“That’s my secret,” Merry says. “I’ll tell you once we’ve grown closer.”
She’s lying. Yes, she’d probably tell him soon enough. But the part about it being a secret? That’s a falsehood because there’s a tang of dishonesty in her reply. For all he knows, she’s a popular female, her root emotion patent to every exile in this city. Perhaps it’s a fragment of knowledge within a much larger canon.
The wordmerrydescribes a state of being, not a feeling. So that can’t be the emotion she’d been born to wield.
Why keep this private from him? Why be meek about it?
Lying isn’t a favorable sign, but it does get her to chirp less. If only for an instant, enough for him to draw a breath.
“What about you? Did you come here straight from the Peaks?” she asks. “How long did you live there? Were you already serving the mortal realm? Were you banished recently? I’m just so eager to know what we have in common.”
Anger rations his words. “I grew up in the Peaks. I was an archer who made a mistake. Now I’m paying for it.”
As predicted, she lobs more questions at him. What’s it like in the Peaks? What class did he belong to? Why was he banished? What transgression did he commit?
She doesn’t spare him a moment to actually respond. Just as well. He’s not in the mood for chit-chat, but the quieter he remains, the more practical information subsequently leaks out of Merry.

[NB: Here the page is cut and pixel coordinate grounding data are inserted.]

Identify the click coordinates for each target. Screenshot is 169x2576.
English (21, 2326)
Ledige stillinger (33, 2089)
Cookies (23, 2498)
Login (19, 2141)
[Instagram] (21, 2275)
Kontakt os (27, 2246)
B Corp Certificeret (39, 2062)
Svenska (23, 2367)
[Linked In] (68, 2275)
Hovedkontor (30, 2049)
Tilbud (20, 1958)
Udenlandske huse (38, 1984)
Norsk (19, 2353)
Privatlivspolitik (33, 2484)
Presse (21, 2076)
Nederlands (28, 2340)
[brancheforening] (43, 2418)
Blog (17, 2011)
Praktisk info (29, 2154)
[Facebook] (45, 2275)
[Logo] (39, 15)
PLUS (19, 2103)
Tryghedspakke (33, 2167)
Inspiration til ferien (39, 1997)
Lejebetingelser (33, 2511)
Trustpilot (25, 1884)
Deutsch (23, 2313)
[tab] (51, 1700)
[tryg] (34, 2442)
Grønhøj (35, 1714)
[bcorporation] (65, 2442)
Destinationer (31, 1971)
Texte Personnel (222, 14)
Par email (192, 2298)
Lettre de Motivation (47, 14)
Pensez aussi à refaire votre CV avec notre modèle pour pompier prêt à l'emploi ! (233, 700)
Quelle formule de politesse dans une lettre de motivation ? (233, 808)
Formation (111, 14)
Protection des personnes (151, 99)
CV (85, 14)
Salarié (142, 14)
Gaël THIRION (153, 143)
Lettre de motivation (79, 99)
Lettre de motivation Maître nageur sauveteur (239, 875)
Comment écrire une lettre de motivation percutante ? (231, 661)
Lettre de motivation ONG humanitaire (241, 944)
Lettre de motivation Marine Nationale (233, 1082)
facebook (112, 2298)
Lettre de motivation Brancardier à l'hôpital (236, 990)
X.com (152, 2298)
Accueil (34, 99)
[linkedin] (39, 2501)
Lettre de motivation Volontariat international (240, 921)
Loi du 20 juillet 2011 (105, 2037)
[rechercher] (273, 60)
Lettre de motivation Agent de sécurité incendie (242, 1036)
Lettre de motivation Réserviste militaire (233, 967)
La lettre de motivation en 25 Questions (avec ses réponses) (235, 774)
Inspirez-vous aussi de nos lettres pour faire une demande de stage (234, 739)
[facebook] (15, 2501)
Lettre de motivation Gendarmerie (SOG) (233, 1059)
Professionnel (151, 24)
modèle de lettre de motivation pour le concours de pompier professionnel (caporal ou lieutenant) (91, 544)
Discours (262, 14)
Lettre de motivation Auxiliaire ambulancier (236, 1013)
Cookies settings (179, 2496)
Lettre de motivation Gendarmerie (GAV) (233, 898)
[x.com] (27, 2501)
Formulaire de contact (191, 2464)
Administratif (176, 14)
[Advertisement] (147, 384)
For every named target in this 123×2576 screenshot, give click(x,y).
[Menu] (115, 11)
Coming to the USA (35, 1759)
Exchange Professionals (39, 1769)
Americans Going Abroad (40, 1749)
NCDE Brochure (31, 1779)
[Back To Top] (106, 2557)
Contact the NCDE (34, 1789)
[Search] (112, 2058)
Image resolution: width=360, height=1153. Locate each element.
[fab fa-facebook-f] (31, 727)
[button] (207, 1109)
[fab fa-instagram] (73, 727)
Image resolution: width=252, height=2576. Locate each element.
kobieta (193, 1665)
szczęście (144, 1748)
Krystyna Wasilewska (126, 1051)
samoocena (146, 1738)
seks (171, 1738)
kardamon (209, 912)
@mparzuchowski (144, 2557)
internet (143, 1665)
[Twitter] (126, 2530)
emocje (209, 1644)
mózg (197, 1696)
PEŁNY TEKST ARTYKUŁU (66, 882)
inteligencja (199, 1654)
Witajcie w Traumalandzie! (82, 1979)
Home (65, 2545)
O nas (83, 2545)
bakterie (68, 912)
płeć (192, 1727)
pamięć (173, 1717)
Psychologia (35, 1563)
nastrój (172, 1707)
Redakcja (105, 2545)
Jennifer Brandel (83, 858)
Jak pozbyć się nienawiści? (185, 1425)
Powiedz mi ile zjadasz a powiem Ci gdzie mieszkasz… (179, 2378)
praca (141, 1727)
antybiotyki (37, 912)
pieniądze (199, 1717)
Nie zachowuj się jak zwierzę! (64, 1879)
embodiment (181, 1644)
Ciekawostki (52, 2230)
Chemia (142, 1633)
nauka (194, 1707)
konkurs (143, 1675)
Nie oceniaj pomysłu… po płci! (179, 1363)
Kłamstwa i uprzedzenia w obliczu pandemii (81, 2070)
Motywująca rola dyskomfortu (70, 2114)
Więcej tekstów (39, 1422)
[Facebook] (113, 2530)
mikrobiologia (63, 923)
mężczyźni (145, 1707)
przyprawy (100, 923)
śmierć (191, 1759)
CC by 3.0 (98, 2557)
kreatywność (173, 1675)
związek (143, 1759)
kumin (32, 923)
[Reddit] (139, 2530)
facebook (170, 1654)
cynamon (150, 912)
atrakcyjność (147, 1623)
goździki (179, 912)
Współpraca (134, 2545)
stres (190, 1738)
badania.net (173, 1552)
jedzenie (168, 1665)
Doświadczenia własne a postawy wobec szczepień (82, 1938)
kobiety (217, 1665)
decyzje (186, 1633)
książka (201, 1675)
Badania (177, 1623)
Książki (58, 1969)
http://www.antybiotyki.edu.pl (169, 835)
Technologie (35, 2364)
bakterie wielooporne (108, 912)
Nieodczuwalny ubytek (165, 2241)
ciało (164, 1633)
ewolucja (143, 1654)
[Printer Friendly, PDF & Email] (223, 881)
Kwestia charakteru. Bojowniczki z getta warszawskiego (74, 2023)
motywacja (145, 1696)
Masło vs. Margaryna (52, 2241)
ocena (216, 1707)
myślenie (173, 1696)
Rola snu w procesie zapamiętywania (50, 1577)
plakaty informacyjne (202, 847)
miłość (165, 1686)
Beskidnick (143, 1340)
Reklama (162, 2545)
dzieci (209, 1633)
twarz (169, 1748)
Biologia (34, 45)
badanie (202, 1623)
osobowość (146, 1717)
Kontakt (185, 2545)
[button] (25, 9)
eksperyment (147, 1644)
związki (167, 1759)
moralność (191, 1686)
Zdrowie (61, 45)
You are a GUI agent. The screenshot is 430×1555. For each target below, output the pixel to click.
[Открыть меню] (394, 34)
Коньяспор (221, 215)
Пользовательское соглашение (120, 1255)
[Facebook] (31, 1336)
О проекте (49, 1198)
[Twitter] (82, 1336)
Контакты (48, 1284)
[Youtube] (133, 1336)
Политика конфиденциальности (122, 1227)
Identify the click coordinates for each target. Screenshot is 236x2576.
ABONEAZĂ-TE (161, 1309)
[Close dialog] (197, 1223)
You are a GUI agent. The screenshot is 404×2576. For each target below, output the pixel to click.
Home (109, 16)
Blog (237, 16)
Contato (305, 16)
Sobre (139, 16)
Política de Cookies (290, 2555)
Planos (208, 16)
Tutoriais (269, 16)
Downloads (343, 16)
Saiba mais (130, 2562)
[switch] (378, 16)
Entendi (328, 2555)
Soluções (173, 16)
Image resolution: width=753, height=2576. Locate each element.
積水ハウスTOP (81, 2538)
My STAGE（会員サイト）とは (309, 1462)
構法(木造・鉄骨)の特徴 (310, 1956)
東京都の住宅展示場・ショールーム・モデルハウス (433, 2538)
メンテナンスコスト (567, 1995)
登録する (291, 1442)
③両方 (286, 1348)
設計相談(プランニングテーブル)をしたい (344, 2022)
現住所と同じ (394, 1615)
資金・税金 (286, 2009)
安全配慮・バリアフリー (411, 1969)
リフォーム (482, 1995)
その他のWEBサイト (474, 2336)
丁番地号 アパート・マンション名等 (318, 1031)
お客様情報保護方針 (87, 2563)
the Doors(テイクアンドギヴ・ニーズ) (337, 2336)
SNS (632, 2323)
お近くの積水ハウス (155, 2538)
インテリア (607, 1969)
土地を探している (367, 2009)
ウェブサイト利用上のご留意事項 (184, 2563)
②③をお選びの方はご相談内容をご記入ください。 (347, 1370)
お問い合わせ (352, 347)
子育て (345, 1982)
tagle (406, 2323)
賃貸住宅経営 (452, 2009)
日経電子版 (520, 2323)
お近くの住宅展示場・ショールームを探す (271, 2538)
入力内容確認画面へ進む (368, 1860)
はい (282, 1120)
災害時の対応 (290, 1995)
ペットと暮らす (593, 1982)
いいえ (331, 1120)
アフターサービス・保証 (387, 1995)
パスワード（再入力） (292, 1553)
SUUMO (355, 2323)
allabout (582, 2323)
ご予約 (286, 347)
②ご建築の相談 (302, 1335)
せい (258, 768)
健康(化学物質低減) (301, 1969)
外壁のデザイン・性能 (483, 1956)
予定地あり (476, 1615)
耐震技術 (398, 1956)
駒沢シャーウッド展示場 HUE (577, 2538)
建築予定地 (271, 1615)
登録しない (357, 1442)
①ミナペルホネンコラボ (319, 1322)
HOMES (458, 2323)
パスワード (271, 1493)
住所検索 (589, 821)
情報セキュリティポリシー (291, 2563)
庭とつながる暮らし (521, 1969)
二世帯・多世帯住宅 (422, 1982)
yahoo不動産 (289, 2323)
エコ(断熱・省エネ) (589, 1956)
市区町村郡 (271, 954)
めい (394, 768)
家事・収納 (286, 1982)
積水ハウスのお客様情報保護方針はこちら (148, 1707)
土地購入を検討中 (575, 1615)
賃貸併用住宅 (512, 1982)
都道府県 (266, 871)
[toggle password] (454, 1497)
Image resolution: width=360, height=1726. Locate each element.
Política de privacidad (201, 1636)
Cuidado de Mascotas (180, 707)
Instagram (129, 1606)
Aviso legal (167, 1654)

Some of the details, he already knows.
They’re in a city dubbed by mortals as the “Celestial City.” The moniker is a nod to destiny because this is where the stars burn brightest, more than any other metropolis in the country. It’s a landscape of historical architecture, with fewer skyscrapers and more nature than a common urban setting. It’s a realm crammed with glittering trees and a Carnival of Stars at its heart.
Anger hadn’t planned on traveling here. He hadn’t intended to leave Ever, the snow-capped mountain hamlet where he’d been brooding until recently. But he’d heard of this place, known as the refuge where immortal outcasts flock, lured by the location’s starry reputation.
Anger had sneered at the hype until he’ gotten desperate. Curiosity—plus a hodgepodge of alienation, virulence, and selfishness—had won out. Not that he tells Merry any of this. Although he wonders what she’d think, what she’d say, because there’s something edifying about her festive spirit, so void of ego.
Unfortunately, she’sstilltalking. If there’s one thing that Anger cannot abide, it’s nonsense. A great big chunk of him longs to find theOffswitch, but she’s done him a service, so he reins in his annoyance. “Who was that archer chasing you?”
“The bad guy,” she replies. “There are two kinds of exiles here. The ones who hug and the ones who stab. The latter is Malice in a jar—sorry, I should have made that clear before, when I mentioned him clubbing you. He’s a grim reaper with the soul of a sadist—and the grin of one, too—and he’s the one who socked you in the noggin, when really none of that should have happened since the Carnival of Stars is neutral territory. Combat is prohibited there, but we got swept up in the moment, and you didn’t know any better. Outcasts each have their turfs, and we each have our own homes within those turfs. This is mine.” She smiles, flashing that toothy gap. “I’m glad you’re on my side.”
He snaps, “Who said I was?”
“I do. You’re invited. Don’t you want to be invited by me?”
“What does my face tell you?”
She takes that literally, her effervescent gaze orbiting his features. “It tells me that you’re afraid to get close to anyone because…because the last time you did, it wounded you gravely?”
“She didn’t wound me.”
The pronoun just comes out. Belatedly, Anger realizes his error.
“Oh.” Merry pounces, tilting her head like a flexible straw. “Are you a man scorned?”
“Fates. Are you for real?”
“That means yes.” She shackles his fingers, clamping them to her own. “Did you suffer a forbidden romance with another god or goddess, thus forfeiting your status, and that’s why you were banished? How calamitous. You must be world-weary and in need of mending.”
Truthfully, he’s in need of a fire escape. He wrenches his hand from hers, dumbstruck by the way his flesh tingles, so much that he shakes his digits.
A spike of rage climbs up his windpipe, a shout building there. He tears out of the bed. “Where’s my archery?”
“I don’t know,” she confesses, rising with him. “The last time I saw it, you were aiming at Malice, but then you got hurt and collapsed, and it all happened so fast. By the time I got you to your feet, I didn’t see the bow or quiver anywhere.”
He nods. “Then we’re done here.”
“No, wait!” She braces her fishnet palms on his chest. “We’ve only just met.”
He ignores that while strutting toward the doors that lead to the roof. Someplace in the carnival, they’d left behind the sole relic of his existence, his purpose, his worth. Deprived of his bow, he feels stripped, incomplete, and even more useless than he did yesterday.